In 2010, Jojo was the subject of a documentary by Clive Barker titled Clive Barker Presents Jojo Baby: Without the Mask. The film debuted in 2011 at the 29th Chicago Lesbian and Gay International Film Festival.

=== Notable collaborators ===
As a hair stylist, visual artist, and performer, Jojo Baby has collaborated with a number of notable artists, performers, and athletes. Baby is remembered for working closely with Dennis Rodman, who it met at Shelter Nightclub, in the 1990s to design the leopard print buzz cut hair style, which has continued to be worn by other artists and performers since then. Baby is also known for performing with or alongside musicians such as Peaches, Lords of Acid, and the Revolting Cocks.
== In popular culture ==
=== Books ===
Jojo Baby's influence and contributions to Chicago's nightlife and drag scene have been noted in various books, including:
- Cohn, Scotti. Chicago Curiosities: Quirky Characters, Roadside Oddities & Other Offbeat Stuff. Globe Pequot, 2011. eBook, ISBN 9780762774999
- Salkind, Micah. Do You Remember House?: Chicago's Queer of Color Undergrounds. Oxford University Press, 2020. ISBN 0190698411
- Hastings, Magnus. Why Drag?. Chronicle Books, 2016. ISBN 9781452148977
- Harder, Chris. Getting Into Face: 52 Mondays Featuring RuPaul's Drag Race, Queens, and the Occasional King. Schiffer, 2012. ISBN 0764342010
- Hanson, Harry James, and Devin Antheus. Legends of Drag: Queens of a Certain Age. Abrams, 2022. ISBN 1647005086, ISBN 9781647005085

== Personal life and health struggles ==
Jojo Baby was engaged to Corey Ecay at the time of its death. Although Baby was gender fluid and used multiple pronouns, including they/them/their, Baby preferred the pronoun "it". Baby was also known for its tattoos, which repeated and reclaimed the many insults and disparaging remarks directed at the artist throughout their life.

Jojo Baby faced significant health challenges throughout life, including living with HIV and beating testicular cancer. It spoke candidly about health battles, as well as their Roman Catholic upbringing and estrangement from a homophobic father.

== Human skulls incident ==
Jojo Baby once stumbled upon a pot of boiling water containing human skulls while visiting a Bucktown apartment to purchase mannequins. Brian Sloan, the apartment's tenant, was preparing the skulls for shipment to an online buyer. Jojo Baby, initially startled by the sight, eventually called the police, sparking a series of events involving law enforcement and the Cook County medical examiner's office.

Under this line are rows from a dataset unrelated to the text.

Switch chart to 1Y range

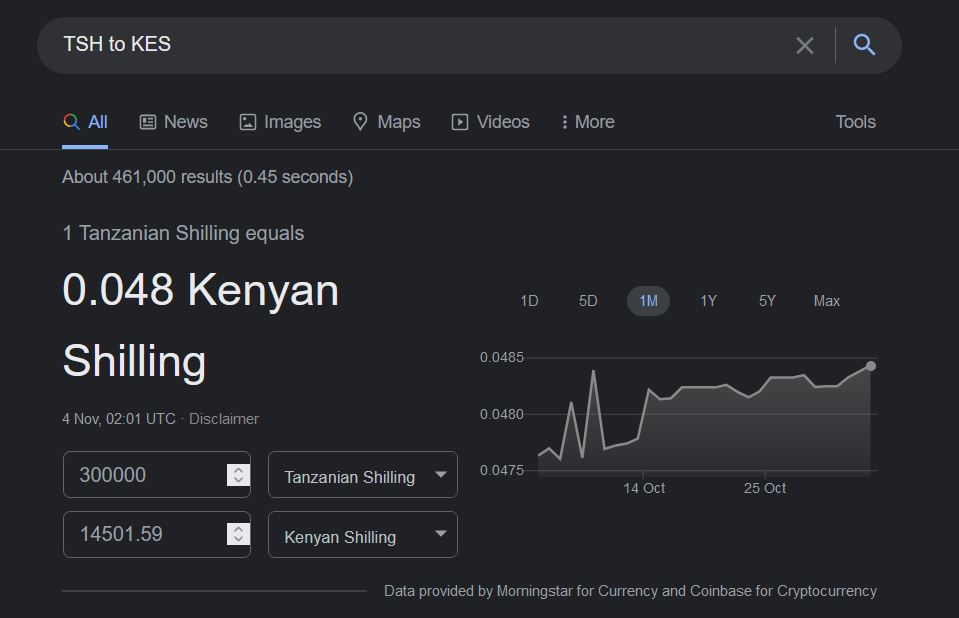[x=708, y=301]
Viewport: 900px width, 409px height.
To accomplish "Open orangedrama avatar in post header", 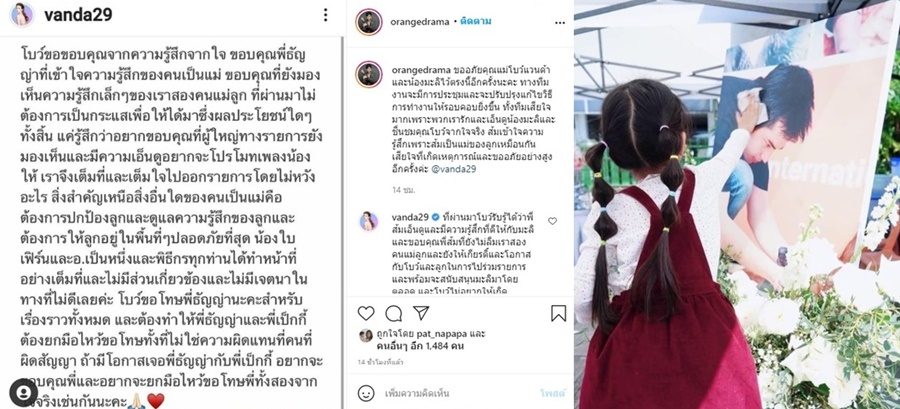I will (368, 22).
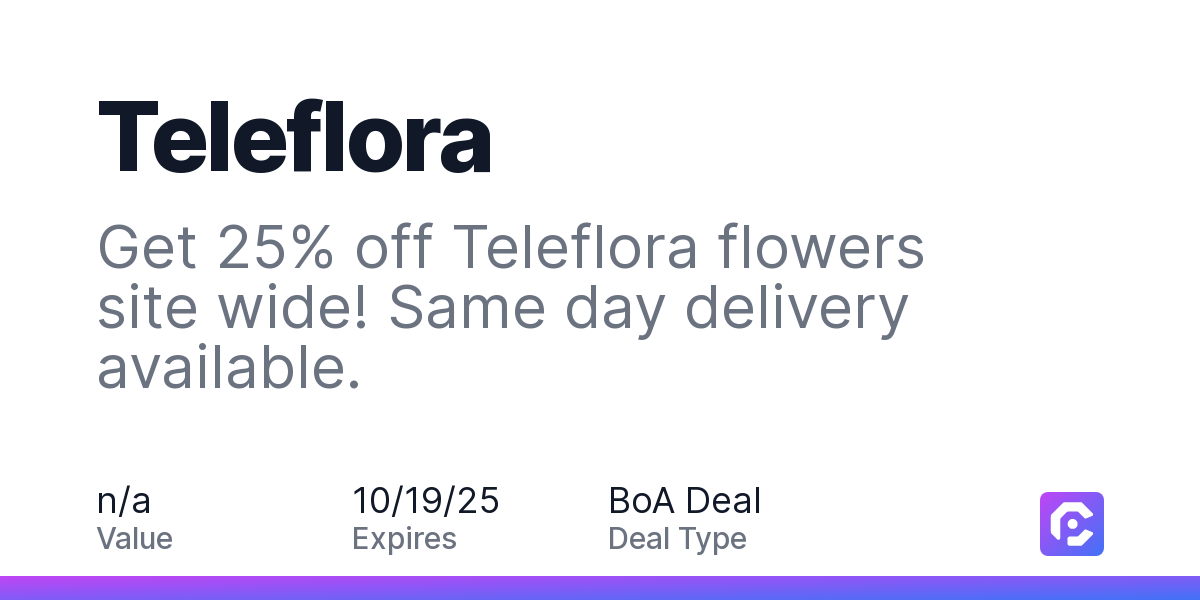Click the words "site wide!"
The height and width of the screenshot is (600, 1200).
coord(235,309)
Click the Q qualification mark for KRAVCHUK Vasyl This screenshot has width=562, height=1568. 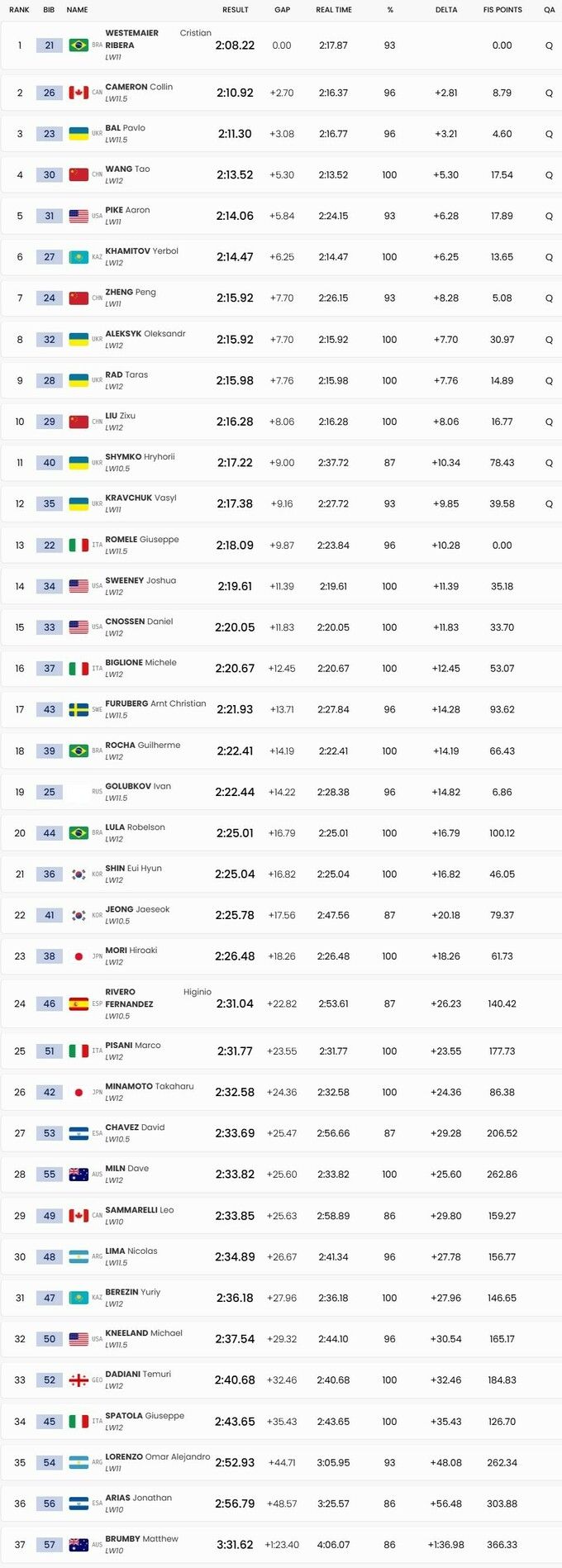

== Legacy and recognition ==
Jojo Baby's work is included in collections at institutions such as the Museum of Contemporary Art in Chicago, Paris London Hong Kong, also in Chicago, and Luxembourg + Co gallery in New York City. Jojo Baby's work is described in a press release announcing the Paris London Hong Kong show:Known for decades as Chicago’s preeminent nightlife club kid, JoJo Baby’s artistic practice blurs the line between costume and prop, authentic self and invented character. Mixing elements of drag, theatrical costuming, prosthetics, and skeletal mechanics, JoJo Baby is an artist at once individually iconic, and forever in a state of flux and cultural invention.In a separate review of the same show, "the bandages are off," Vasia Rigou describes how the artist "brings together the perverse and the fantastical to comment on today's culture, to evolve, to heal." Rigou notes how the title of the show was itself a reference to Jojo's cancer diagnosis and ongoing chemotherapy treatments.

== Death ==
Jojo Baby died on March 14, 2023, from complications related to liver, lung, and stomach cancer. A memorial and celebration of life was held April 9, 2023 at Metro, a Chicago nightclub where Baby performed, to commemorate its legacy.